It’s only August, and so far this year the New York subways have flooded, a Manhattan steam pipeline blew up, a major bridge collapsed in Minnesota, wildfires rage in western states, Kansas has suffered flooding and tornadoes, and hurricane season has just begun.

It is hard to understand why, in the world’s richest country, it has taken the U.S. Army Corps of Engineers nearly three years since Hurricane Ivan hit to clean up one creek in the Pittsburgh area, where the delay nearly destroyed an entire town. Local volunteers, working by hand, could have cleaned up the creek in that time.

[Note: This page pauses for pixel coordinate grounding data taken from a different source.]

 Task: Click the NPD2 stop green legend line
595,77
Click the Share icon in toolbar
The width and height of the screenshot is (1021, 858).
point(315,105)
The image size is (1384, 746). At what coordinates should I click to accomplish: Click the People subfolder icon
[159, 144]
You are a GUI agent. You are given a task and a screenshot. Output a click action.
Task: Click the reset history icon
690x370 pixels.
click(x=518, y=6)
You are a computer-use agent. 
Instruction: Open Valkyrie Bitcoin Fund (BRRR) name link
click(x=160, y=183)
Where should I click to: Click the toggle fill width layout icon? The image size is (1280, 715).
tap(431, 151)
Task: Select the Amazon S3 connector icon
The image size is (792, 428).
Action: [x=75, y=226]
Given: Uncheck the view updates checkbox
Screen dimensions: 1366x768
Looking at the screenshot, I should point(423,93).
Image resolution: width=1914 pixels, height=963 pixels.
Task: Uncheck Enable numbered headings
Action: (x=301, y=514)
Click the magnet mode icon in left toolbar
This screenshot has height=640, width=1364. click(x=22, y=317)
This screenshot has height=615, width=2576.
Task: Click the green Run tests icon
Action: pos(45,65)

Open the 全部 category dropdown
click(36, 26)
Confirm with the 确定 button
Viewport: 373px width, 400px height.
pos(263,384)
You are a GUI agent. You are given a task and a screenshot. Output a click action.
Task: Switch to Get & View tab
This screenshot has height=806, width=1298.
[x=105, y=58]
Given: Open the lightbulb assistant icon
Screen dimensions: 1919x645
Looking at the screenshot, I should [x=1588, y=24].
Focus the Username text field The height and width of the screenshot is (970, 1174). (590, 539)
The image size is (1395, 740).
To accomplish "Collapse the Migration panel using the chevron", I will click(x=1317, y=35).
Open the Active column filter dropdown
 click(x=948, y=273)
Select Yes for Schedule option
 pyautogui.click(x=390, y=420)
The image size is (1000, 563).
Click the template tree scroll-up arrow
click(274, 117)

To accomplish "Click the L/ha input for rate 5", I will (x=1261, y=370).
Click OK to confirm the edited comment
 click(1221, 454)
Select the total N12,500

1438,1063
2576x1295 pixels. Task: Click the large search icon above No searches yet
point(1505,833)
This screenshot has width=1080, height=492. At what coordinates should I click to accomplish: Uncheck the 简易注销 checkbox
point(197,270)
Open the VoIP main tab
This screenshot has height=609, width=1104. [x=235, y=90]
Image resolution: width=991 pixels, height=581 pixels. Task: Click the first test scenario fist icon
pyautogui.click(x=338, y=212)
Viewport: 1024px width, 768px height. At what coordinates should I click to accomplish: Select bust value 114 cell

Or is that the point? Is the point that if New Yorkers want steam power or mass transit, they have to grab that home repair kit and fix it themselves? If motorists want safe bridges and roads, they should call Home Depot? Round up the Cub Scout troop?

With federal investment — our tax dollars — those hard-hit Kansans would have had adequate tornado warning and would not still be pleading with their neighbors to help restore their communities. With federal policy based on science instead of ideology, the West would not have to worry about burning down, and New Orleans would be celebrating the return of Ninth Ward residents with a grand party.

Change, though, is seeping through the country. The politics of go-it-alone and public disinvestment is slowly being replaced by the politics of collective action and publicly funded and controlled solutions to complicated crises.

Politics and elections are the avenue to pick up the pace of change, taking into account the realities of global warming, decaying infrastructure and economic insecurity. Organizing, taking the message to the streets and congressional offices, is the heart of the people’s agenda for 2008.

The corporate agenda? They are going to have to stand in line. Our priority is bringing New Orleans back for all its people, getting New York’s pipes rebuilt, making Kansans safe, seeing the West turn green, ensuring Pennsylvanians are dry and highway and mass transit systems confident. Corporate profits will have to bow to these American priorities.